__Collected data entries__
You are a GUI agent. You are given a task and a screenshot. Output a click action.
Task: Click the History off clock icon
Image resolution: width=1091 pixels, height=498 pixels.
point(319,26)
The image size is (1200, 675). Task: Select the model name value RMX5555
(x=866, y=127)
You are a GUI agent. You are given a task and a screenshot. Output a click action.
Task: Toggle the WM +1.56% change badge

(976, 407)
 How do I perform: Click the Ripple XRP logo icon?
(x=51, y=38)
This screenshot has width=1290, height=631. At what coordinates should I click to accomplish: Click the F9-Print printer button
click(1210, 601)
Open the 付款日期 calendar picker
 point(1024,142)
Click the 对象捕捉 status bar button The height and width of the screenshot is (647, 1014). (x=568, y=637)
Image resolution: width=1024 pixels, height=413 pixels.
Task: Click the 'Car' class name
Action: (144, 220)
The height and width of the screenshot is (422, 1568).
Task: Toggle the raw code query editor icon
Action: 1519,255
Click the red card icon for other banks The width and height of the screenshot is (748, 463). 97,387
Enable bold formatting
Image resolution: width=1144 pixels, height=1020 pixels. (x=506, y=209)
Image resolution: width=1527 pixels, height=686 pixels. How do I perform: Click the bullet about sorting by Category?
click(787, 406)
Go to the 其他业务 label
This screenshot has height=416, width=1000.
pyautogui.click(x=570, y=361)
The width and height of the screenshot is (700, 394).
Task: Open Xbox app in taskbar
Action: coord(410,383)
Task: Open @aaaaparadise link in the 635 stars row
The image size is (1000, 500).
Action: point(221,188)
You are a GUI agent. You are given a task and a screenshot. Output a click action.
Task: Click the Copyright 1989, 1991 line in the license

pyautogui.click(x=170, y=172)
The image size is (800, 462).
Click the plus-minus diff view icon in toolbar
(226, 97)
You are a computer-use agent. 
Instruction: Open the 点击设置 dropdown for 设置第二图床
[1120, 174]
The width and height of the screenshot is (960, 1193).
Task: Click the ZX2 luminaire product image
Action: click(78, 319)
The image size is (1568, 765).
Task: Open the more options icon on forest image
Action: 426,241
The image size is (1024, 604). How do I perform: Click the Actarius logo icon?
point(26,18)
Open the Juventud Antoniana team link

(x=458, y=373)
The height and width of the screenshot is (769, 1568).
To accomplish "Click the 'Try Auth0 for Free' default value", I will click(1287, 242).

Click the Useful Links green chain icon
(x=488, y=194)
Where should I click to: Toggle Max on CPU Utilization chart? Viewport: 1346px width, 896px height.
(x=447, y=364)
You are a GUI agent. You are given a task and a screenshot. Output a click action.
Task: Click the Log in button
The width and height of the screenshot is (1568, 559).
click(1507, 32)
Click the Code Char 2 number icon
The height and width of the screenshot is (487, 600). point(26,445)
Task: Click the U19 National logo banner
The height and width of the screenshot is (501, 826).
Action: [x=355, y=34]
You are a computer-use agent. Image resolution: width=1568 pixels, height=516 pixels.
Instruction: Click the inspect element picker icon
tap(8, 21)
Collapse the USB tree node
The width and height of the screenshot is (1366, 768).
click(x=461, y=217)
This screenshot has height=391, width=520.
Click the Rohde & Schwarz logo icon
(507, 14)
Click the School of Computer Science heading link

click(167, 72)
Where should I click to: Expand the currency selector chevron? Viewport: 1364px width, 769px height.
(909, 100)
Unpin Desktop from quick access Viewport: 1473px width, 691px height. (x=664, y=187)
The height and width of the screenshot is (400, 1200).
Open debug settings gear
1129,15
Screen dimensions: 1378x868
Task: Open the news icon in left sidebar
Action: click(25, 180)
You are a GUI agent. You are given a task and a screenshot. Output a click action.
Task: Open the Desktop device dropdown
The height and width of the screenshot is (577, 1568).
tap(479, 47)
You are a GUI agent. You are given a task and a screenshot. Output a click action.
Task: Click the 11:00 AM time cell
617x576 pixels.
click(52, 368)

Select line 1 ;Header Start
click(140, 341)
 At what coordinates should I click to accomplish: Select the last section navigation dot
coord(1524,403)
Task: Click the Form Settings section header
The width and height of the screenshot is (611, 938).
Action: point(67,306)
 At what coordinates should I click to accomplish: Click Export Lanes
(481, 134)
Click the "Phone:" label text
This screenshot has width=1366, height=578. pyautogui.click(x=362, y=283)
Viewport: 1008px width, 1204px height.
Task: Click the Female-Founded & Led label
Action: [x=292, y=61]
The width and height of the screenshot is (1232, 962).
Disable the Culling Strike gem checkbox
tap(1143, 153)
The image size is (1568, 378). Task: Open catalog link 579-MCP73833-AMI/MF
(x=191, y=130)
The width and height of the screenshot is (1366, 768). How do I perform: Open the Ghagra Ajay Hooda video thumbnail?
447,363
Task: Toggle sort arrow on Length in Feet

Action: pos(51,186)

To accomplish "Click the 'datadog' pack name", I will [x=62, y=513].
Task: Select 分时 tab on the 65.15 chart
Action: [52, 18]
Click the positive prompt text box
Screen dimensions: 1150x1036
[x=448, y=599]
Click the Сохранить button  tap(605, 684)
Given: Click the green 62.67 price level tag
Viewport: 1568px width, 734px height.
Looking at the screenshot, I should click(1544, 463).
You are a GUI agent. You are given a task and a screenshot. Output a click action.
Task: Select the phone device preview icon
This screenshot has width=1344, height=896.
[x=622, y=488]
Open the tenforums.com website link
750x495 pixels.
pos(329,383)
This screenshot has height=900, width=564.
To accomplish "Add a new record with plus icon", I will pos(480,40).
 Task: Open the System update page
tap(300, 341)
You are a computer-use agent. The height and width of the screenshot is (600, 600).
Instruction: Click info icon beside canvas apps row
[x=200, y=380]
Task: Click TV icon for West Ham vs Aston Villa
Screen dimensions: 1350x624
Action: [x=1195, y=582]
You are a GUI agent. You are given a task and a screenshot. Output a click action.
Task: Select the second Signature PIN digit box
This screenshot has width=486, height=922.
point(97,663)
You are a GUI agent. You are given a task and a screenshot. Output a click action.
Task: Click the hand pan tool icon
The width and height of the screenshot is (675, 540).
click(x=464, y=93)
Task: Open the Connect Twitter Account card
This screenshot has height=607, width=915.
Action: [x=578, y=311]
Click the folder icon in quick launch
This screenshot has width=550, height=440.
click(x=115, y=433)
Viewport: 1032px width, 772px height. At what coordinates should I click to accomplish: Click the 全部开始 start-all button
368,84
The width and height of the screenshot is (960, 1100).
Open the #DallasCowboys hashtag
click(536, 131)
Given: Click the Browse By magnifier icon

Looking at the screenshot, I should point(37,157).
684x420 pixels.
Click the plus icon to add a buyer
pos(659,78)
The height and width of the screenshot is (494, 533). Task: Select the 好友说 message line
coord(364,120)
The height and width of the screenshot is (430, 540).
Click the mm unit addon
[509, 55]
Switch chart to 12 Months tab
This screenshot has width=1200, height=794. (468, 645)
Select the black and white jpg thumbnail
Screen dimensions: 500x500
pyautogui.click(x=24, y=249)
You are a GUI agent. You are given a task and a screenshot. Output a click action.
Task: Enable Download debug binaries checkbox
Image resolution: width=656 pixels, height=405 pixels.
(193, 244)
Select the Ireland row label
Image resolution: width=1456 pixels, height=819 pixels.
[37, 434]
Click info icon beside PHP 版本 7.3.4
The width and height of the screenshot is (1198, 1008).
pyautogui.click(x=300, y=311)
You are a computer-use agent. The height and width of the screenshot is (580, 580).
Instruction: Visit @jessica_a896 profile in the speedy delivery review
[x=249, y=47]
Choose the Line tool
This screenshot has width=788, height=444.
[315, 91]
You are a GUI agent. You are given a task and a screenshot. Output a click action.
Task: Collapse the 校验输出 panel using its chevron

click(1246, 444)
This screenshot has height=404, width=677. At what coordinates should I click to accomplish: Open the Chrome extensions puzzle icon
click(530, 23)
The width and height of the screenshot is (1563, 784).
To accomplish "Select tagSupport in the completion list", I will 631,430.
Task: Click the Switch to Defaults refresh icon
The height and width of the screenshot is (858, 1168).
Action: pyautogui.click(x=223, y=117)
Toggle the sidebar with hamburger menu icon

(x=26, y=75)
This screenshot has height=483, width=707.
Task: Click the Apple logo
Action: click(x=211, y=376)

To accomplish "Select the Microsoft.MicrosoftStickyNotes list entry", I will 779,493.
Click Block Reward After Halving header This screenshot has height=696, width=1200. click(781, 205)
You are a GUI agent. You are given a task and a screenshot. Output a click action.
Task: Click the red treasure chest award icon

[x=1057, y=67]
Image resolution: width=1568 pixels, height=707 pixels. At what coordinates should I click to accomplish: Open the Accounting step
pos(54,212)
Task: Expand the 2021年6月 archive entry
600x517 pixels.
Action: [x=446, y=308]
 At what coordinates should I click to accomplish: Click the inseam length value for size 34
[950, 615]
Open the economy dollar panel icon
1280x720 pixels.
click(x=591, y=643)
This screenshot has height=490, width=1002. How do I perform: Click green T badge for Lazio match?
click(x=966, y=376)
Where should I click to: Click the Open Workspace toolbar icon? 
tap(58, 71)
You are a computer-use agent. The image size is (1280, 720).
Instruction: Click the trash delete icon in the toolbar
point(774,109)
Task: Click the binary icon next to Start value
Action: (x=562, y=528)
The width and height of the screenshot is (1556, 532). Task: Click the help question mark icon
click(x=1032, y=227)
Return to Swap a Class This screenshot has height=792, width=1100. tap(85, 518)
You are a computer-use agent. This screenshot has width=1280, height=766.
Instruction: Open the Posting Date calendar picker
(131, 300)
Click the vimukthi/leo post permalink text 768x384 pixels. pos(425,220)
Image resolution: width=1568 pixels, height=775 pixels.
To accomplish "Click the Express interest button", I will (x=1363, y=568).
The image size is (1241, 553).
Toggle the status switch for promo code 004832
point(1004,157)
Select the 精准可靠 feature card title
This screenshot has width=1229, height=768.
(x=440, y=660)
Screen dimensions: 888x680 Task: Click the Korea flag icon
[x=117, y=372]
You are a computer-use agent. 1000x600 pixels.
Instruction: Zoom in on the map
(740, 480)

__THE TASK__
From the entries above, give again exactly the lines running from the line with "Click the plus icon to add a buyer" to the line with "Task: Expand the 2021年6月 archive entry"; include both of those lines.

__SOLVED EXERCISE__
Click the plus icon to add a buyer
pos(659,78)
The height and width of the screenshot is (494, 533). Task: Select the 好友说 message line
coord(364,120)
The height and width of the screenshot is (430, 540).
Click the mm unit addon
[509, 55]
Switch chart to 12 Months tab
This screenshot has width=1200, height=794. (468, 645)
Select the black and white jpg thumbnail
Screen dimensions: 500x500
pyautogui.click(x=24, y=249)
You are a GUI agent. You are given a task and a screenshot. Output a click action.
Task: Enable Download debug binaries checkbox
Image resolution: width=656 pixels, height=405 pixels.
(193, 244)
Select the Ireland row label
Image resolution: width=1456 pixels, height=819 pixels.
[37, 434]
Click info icon beside PHP 版本 7.3.4
The width and height of the screenshot is (1198, 1008).
pyautogui.click(x=300, y=311)
You are a computer-use agent. The height and width of the screenshot is (580, 580).
Instruction: Visit @jessica_a896 profile in the speedy delivery review
[x=249, y=47]
Choose the Line tool
This screenshot has width=788, height=444.
[315, 91]
You are a GUI agent. You are given a task and a screenshot. Output a click action.
Task: Collapse the 校验输出 panel using its chevron

click(1246, 444)
This screenshot has height=404, width=677. At what coordinates should I click to accomplish: Open the Chrome extensions puzzle icon
click(530, 23)
The width and height of the screenshot is (1563, 784).
To accomplish "Select tagSupport in the completion list", I will 631,430.
Task: Click the Switch to Defaults refresh icon
The height and width of the screenshot is (858, 1168).
Action: pyautogui.click(x=223, y=117)
Toggle the sidebar with hamburger menu icon

(x=26, y=75)
This screenshot has height=483, width=707.
Task: Click the Apple logo
Action: click(x=211, y=376)

To accomplish "Select the Microsoft.MicrosoftStickyNotes list entry", I will 779,493.
Click Block Reward After Halving header This screenshot has height=696, width=1200. click(781, 205)
You are a GUI agent. You are given a task and a screenshot. Output a click action.
Task: Click the red treasure chest award icon

[x=1057, y=67]
Image resolution: width=1568 pixels, height=707 pixels. At what coordinates should I click to accomplish: Open the Accounting step
pos(54,212)
Task: Expand the 2021年6月 archive entry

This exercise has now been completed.